In an effort to get this site up and running, I provided a quick and dirty personal story of how our family got to be in the 1% of income earners in America. I wanted to take this time to delve deeper into my story, provide some background into my childhood. I may not be what you envision…sitting in my corner office, wearing a top hat, and smoking $100 bills, so I hope through this story, you will be able to get a better understanding and appreciation for this 1 percenter.
I grew up a lower middle class household in Philadelphia. My mother worked for the US Post Office and my father was a lab technician at a hospital. My mother stayed at home with my siblings and I until we were all in grade school. As a kid, I knew money didn’t come easy, but we always had everything we ever wanted and needed. We were well fed, well clothed, had toys, and a care-free childhood. However, we never, ever ate out at a restaurant, or bought name brand anything. We occasionally shopped at Aldi (for those that don’t have an Aldi, this is a grocery store that only sells generics i.e. No Skippy Peanut Butter, just “Peanut Butter”).
I started my first job at age 13 cutting lawns for family members. My father would help me lug my lawnmower in his car and would wait for me as I cut lawns for $5-$20 at the time (early 90′s). At age 14 I begin delivering Dominos Pizza flyers door to door for minimum wage. I remember sweating in the summer heat after 1 hour and wondering if it was worth the $4.25. At age 15 and 16, I worked at a telemarketing company conducting surveys on the phone. The was extremely painful as I had to log every call so I literally was counting down the hours at work minute by minute.
Prior to attending college, I took a break in the summer so that I could enjoy it with my friends. I also took a break after my first year at college so that I could take some extra courses at the local community college. At age 19 is when I began to work consistently until present day. Over the course of the next 5 years (from age 19-24), and until I graduated, I worked at local pharmacies and hospital pharmacies to get experience in jobs close to my college major. Unfortunately, this was during the dot.com boom, so naturally I shoveled everything into the market and lost most of what I worked for. This was a wake up call for me to not chase get rich schemes, and that the a slow and steady “Buffett” approach was more reasonable and Biblical.
The Real World
After graduation, I did a 1 year residency program (making 1/3 of what a pharmacist typically makes) so that I could break into the pharmaceutical industry. During this time, I worked part-time on the weekends as a pharmacist. I watched most of my friends working full-time at pharmacies, making a lot of money, and buying fancy cars. I continued to drive my 1994 Acura with over 120,000 miles at the time. After the residency (~2003), I moved into a sales rep position making about 2/3 of what a typical pharmacist makes, but I had a company car (Ford Taurus) and moved out of my home. I continued to see my friends from college making really good money, getting married, and buying homes, but I had a plan. I knew I had the talent and passion to build a career in corporate America. After 2 years of sales, I finally moved to a role specific to my major at another company. At this point, I am now on par with a typical pharmacist, but my salary grew in leaps and bounds afterwards. After joining my current company in 2005, my total compensation grew year-over-year by 12.5% in 2006, 10% in 2007, 30% in 2008, 25% in 2009, 2% in 2010, 10% in 2011, and 18% in 2012. This includes a relocation package that I received, stock options, bonuses, 401k matching, pension, etc. I now earn probably over 2x what a typical pharmacist makes.

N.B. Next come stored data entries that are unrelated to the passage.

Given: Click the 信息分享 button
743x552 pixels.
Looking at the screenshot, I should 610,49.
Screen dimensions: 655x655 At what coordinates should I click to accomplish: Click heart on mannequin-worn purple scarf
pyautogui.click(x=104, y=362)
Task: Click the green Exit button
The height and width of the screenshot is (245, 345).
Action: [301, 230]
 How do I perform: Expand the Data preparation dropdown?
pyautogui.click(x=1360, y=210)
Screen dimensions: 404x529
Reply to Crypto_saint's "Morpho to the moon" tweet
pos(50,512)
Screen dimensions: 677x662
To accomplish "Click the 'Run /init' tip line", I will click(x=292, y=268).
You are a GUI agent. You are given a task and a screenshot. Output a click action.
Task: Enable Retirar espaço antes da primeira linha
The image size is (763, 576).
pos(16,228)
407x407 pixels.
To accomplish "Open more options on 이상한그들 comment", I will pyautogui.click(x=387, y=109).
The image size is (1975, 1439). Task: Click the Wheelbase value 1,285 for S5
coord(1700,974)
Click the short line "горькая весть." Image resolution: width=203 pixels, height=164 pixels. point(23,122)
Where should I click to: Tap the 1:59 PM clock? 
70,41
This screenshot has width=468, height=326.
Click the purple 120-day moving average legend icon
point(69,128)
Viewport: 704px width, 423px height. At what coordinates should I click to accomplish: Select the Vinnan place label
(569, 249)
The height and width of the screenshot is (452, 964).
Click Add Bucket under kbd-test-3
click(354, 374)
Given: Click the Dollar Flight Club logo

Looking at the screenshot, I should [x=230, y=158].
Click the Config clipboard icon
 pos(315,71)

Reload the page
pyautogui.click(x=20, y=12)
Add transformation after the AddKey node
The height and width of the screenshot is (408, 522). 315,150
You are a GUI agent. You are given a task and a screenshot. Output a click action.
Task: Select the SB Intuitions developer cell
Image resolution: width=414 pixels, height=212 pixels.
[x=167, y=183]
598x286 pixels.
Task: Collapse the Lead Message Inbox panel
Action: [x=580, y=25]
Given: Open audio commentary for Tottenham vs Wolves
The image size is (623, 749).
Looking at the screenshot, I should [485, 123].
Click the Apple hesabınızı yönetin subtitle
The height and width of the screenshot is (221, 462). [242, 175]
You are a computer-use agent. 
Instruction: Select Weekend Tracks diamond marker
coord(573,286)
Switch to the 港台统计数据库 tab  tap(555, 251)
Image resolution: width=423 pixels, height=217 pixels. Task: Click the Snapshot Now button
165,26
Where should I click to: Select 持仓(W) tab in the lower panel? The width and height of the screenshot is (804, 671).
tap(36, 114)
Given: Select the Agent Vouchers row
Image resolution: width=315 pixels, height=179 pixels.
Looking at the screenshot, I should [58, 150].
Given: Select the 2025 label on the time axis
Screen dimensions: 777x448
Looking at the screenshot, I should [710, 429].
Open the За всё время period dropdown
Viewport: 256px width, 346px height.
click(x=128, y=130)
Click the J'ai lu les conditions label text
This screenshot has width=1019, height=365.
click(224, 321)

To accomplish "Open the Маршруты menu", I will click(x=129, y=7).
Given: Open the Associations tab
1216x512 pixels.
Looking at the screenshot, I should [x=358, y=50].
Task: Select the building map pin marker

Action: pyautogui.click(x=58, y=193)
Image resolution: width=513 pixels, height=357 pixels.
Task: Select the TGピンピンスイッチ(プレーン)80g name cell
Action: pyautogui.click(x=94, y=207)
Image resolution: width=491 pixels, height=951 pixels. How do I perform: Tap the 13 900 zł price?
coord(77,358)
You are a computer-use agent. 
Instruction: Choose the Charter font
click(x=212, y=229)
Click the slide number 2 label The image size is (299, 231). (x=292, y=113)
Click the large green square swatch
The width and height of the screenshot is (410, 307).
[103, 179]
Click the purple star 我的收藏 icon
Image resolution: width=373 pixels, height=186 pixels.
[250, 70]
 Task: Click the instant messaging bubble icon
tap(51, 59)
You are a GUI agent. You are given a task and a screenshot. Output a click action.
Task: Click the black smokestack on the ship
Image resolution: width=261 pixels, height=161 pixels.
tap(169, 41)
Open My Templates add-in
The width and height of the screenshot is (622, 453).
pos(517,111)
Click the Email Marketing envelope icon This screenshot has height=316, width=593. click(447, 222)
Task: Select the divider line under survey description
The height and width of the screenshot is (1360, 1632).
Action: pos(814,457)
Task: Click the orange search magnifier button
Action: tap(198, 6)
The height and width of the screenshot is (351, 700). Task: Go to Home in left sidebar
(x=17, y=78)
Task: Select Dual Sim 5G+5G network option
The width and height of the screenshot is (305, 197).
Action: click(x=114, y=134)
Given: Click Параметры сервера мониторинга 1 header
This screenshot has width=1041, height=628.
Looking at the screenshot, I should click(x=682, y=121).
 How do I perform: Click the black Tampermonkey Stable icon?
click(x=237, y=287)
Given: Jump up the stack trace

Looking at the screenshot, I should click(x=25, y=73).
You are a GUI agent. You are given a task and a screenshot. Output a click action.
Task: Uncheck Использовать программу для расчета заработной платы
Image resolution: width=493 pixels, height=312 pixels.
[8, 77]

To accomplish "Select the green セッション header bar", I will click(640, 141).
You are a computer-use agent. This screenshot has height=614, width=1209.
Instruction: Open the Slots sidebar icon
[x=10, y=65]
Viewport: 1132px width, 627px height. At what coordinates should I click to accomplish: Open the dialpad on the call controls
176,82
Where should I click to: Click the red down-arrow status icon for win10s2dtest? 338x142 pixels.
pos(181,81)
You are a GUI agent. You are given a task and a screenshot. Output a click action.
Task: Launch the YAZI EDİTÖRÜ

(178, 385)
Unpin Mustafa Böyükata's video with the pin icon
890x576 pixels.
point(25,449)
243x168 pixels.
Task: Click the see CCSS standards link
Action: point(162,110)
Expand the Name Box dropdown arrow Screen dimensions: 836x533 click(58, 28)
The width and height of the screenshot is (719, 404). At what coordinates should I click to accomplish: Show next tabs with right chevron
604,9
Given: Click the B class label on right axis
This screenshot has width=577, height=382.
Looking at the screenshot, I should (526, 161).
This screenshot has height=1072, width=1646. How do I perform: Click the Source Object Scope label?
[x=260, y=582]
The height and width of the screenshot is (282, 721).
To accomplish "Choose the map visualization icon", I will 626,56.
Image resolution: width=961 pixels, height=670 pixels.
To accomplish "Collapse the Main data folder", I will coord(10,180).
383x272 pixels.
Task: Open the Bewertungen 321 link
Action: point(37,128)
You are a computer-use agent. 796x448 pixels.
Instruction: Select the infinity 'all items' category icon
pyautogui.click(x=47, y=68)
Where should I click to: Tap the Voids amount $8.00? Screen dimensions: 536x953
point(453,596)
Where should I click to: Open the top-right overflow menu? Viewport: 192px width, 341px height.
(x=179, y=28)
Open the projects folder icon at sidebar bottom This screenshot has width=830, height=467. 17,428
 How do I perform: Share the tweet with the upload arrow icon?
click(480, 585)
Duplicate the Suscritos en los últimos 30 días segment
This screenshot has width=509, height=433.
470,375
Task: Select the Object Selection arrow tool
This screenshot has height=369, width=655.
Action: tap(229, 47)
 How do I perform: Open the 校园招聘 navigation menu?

I don’t say this to brag, but to tell the naysayers out there that things didn’t come easily for me. I worked hard and sacrificed a lot to get to where I am today, and it pains me to watch us be vilified in the media. Some people don’t aspire to being the 1%, and that is fine with me, but when they begin to voice policy changes that affect me, then I have a problem. We live a comfortable lifestyle now, but it wasn’t always easy. I feel blessed and thank God for all that he has provided. Although we are highly leveraged and are in the market for a relatively expensive automobile, we are not buying diamonds and eating caviar. We vacation at the Jersey shore. We live in a nice home, but not extravagant. I drive a car with over 100k miles on it. But we are also now in a position to give back as much as I can to Him (through the church) and to help others in need.
I hope this makes my blog a little more personal and give people an understanding of why I feel a certain way about certain issues.